Design a Search Engine

Problem Statement

A web search engine crawls the internet, indexes billions of pages, and returns the most relevant results for a query in under 200 ms. This is one of the most complex engineering problems ever built, but in an interview you can decompose it into four well-defined subsystems: crawling, indexing, ranking, and serving.

Requirements

• Crawl and index the web (assume ~10 B pages, re-crawl every 30 days).
• Return top-10 relevant results for a query in < 200 ms.
• Support autocomplete / query suggestions.
• Handle 100,000 queries per second at peak.
• Keep index fresh: new pages indexed within 24 hours.
• Support phrase search, boolean operators, and site: filter.

Capacity Estimation

High-Level Architecture

Web Crawler

The crawler is a distributed system with three components: a URL Frontier (priority queue of URLs to crawl), Fetcher workers (download HTML, respect `robots.txt`), and a Link Extractor (parse HTML, extract new URLs, feed back to frontier).

• Politeness: add domain-level rate limiting — crawl the same domain at most once per second. Use a per-domain queue with a delay.
• Deduplication: use a Bloom filter (false-positive OK) to avoid recrawling already-seen URLs.

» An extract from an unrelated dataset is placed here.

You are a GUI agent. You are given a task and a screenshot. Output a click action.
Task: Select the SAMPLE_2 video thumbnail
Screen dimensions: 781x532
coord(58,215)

For 10 B URLs at 10 bytes each, a Bloom filter needs ~12 GB of memory.
• Priority: prioritize high-PageRank pages and frequently updated sites (news, Wikipedia). Use a priority queue with scores.
• DNS caching: cache DNS lookups per domain for 5 minutes to avoid DNS becoming a bottleneck.

Inverted Index

The inverted index maps each term to a posting list: the sorted list of document IDs (and metadata) containing that term. It is the core data structure of every search engine.

Inverted Index (simplified):

"python"  → [(docId=42, tf=5, pos=[12,34,67]), (docId=101, tf=2, pos=[3,19]), ...]
"design"  → [(docId=7, tf=1, pos=[4]), (docId=42, tf=3, pos=[1,5,89]), ...]
"system"  → [(docId=7, tf=8, pos=[2,6,...]), ...]

To answer query "python system design":
  1. Look up posting lists for each term
  2. Intersect docId lists (AND query)
  3. Score each document: BM25(tf, idf, doc_length)
  4. Re-rank with PageRank signal
  5. Return top 10

Ranking: BM25 + PageRank

Two signals dominate search ranking: BM25 (relevance of the document to the query based on term frequency and inverse document frequency) and PageRank (authority of the page based on inbound links). Modern search uses learned ranking models (LambdaRank, neural IR), but BM25 + PageRank is the canonical interview answer.

Query Serving

Autocomplete

Autocomplete returns the top-K completions for a query prefix in < 50 ms. The two main approaches are a Trie (prefix tree) and a database-backed approach with prefix indexes. For 100 M common queries, a Trie fits in RAM (~5 GB). Each node stores the top-10 completions pre-sorted by search frequency, updated daily by a batch job that processes query logs.

Scaling Considerations

• Index sharding: shard the inverted index by term hash. Each shard holds a subset of the term dictionary. Queries fan out to all shards in parallel.
• Index replication: replicate each shard for fault tolerance and read parallelism.
• Caching: cache results for the top 10% of queries (which account for ~90% of traffic) in Redis with a 5-minute TTL.
• Incremental indexing: new pages are indexed into a small 'delta' index served alongside the main index. Merged periodically in a Spark job.
• PageRank computation: run as a Spark GraphX job over the entire link graph nightly. Store scores in a key-value store read by the ranker.